Overall, the addition of physiological indicators of energy and oxidative stress to iguana ecology and conservation provide valuable information regarding the health of individuals and populations. Studying the reproductive costs of this species will allow us to understand which physiological measures are health indicators and allow for the better maintenance of the species' survival (Wikelski and Cooke, 2006). Presently, we are not only observing differences emerge in terms of locality level effects, but also in reproduction. Information on geographic variation in oxidative stress and reproduction will inform us as to what resources are necessary to maintain reproductively viable individuals, and which potential perturbations may be problematic for maintaining healthy reproducing populations.
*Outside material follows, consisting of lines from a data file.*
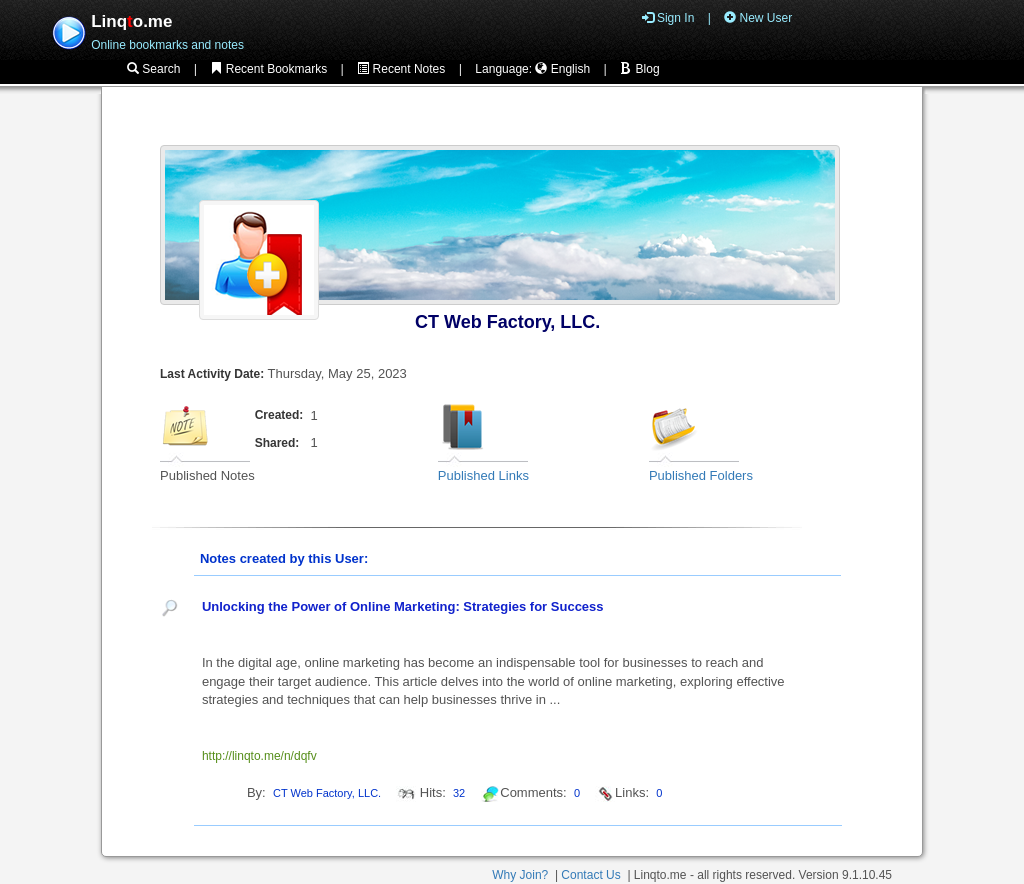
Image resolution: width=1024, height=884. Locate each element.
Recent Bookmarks (268, 69)
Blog (639, 69)
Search (153, 69)
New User (758, 18)
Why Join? (520, 875)
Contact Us (590, 875)
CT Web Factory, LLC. (507, 322)
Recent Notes (401, 69)
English (562, 69)
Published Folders (701, 475)
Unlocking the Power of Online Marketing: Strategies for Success (403, 606)
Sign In (668, 18)
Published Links (483, 475)
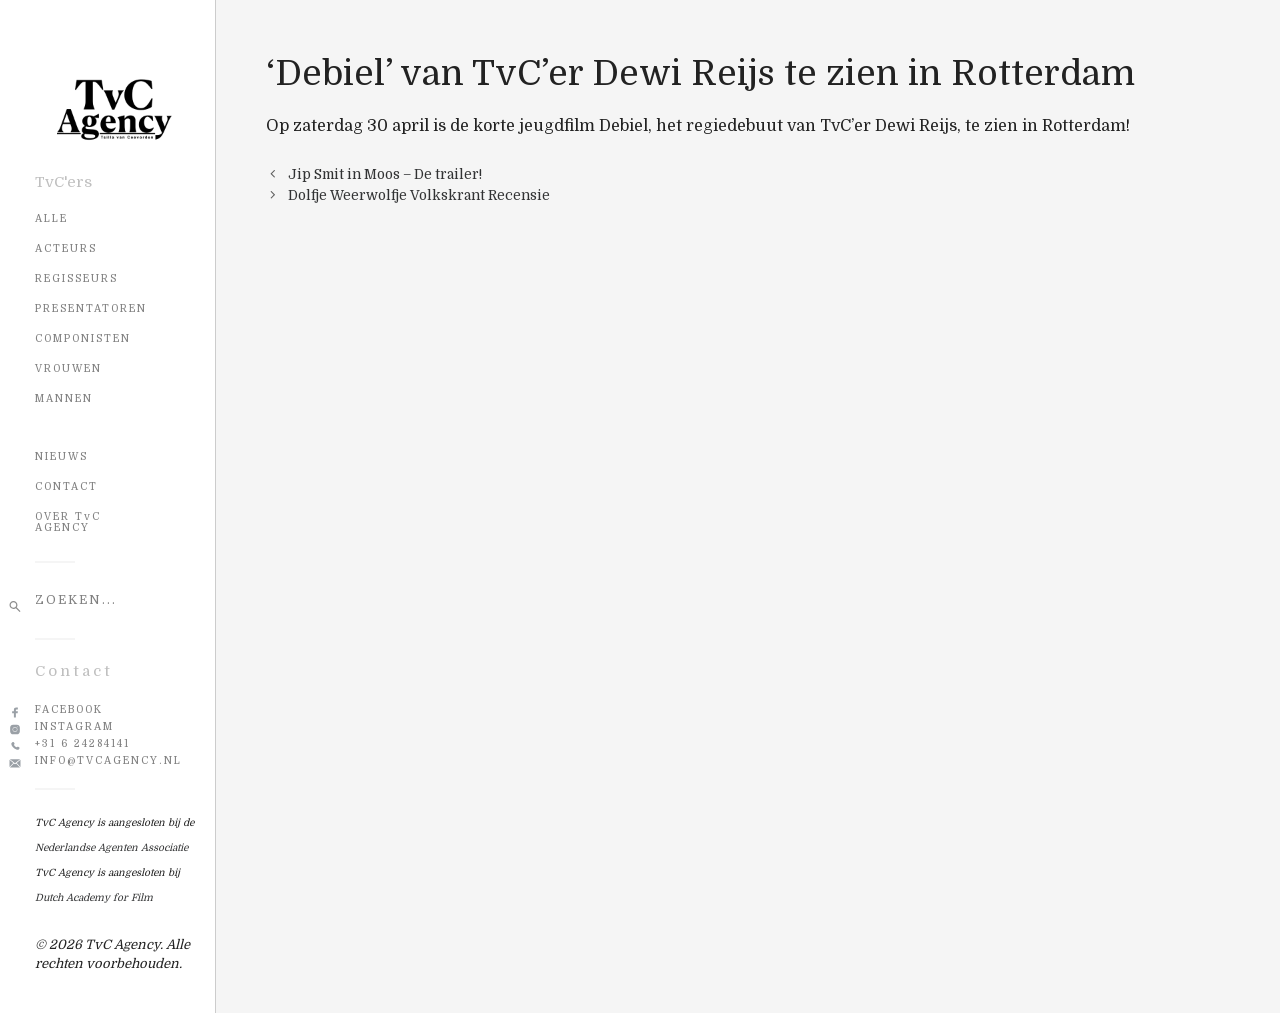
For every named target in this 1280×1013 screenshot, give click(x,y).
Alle (51, 218)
Furthermore, quantification of oxidative stress and reproductive variables over space and time may also reveal climatic or environmental changes that influence both the physiology and reproductive success of populations.

Acknowledgments

We thank A. Webb for help with validations and modifications of protocols to run using a field spectrophotometer. Thanks to Iguanas and Conservation workshop participants (L. Diaz at the Natural History Museum of Cuba, S. Yates at The Bahamas National Trust, H. Bailey at the Universidad del Valle de Guatemala, T. Picking at National Environment and Planning Agency Jamaica, M. Francisco Úbeda Olivas at National Autonomous University of Nicaragua—Managua, Y. Bonilla Santos at INTEC Dominican Republic, E. Murillo at the National Autonomous University of Honduras, T. Fleming with Anguilla National Trust, J. Jamison with Cayman Islands National Trust, and S. Rosa at Fundación para la Protección de Lancetilla, Punta Sal y Texiguat [PROLANSATE]) for help with field work and laboratory analyses, and to the property owners and managers at our field sites who have continually supported our work. Funding was provided by International Iguana Foundation to SP, DM, AG, and SF, the Utah Agricultural Experiment Station to SF (project 1347), and the Fort Worth Zoo to SP. We also greatly appreciate the financial contributions of W. and C. Jennings for both research and training activities. Permits were obtained by Kanahau Utila Research and Conservation Facility from Instituto de Conservación Forestal, Àreas Protegidas y Vida Silvestre, all research conducted and samples were collected under Constancia DVS-ICF-006-2018 and Resolution-De-MP-187-2019. All animal handling and procedures were approved by Utah State University IACUC (2530 USU).